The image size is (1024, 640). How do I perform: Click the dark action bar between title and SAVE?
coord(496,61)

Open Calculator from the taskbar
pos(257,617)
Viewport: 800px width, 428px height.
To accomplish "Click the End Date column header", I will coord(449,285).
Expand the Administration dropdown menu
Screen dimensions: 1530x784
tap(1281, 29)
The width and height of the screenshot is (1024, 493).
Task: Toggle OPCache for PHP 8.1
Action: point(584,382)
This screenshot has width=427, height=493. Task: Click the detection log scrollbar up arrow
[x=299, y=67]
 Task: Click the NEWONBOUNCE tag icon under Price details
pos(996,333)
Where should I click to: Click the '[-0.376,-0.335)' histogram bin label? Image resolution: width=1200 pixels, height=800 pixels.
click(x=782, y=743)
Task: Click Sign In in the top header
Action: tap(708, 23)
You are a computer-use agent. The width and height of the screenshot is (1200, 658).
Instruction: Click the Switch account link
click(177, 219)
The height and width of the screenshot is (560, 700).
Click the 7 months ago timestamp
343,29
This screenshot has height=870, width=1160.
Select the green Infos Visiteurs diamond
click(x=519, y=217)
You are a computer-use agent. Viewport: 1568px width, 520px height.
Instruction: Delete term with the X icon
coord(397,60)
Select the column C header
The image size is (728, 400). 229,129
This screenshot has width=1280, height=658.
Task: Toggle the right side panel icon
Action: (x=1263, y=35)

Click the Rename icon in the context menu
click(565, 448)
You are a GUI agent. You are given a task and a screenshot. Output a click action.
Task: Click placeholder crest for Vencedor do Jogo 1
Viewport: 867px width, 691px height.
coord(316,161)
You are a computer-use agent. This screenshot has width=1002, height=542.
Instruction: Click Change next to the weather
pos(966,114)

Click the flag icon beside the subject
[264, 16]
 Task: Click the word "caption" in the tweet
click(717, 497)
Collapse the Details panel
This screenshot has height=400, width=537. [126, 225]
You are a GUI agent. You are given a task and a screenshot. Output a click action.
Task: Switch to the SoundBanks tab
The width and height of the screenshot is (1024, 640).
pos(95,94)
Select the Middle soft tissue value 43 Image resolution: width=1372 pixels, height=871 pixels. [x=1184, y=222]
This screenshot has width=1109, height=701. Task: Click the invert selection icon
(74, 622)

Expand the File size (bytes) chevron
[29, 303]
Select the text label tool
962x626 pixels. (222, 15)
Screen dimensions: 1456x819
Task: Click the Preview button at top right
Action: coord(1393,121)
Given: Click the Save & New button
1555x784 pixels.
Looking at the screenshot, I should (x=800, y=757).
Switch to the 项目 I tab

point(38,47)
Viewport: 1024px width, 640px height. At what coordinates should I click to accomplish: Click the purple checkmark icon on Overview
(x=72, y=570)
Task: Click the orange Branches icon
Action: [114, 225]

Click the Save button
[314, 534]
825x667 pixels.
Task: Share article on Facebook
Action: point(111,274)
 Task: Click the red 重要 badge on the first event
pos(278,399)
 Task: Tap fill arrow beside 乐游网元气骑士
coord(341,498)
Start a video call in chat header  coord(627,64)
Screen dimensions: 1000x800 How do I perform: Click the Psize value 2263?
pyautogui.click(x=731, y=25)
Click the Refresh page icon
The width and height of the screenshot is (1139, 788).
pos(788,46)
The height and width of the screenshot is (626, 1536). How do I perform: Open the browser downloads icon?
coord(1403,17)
--------------------------------------------------
◆ **WHAT THIS TASK INVOLVES**
Count how many lines of the records hold the string "computer"; the answer is that number alone.

◆ **RESULT BELOW**
3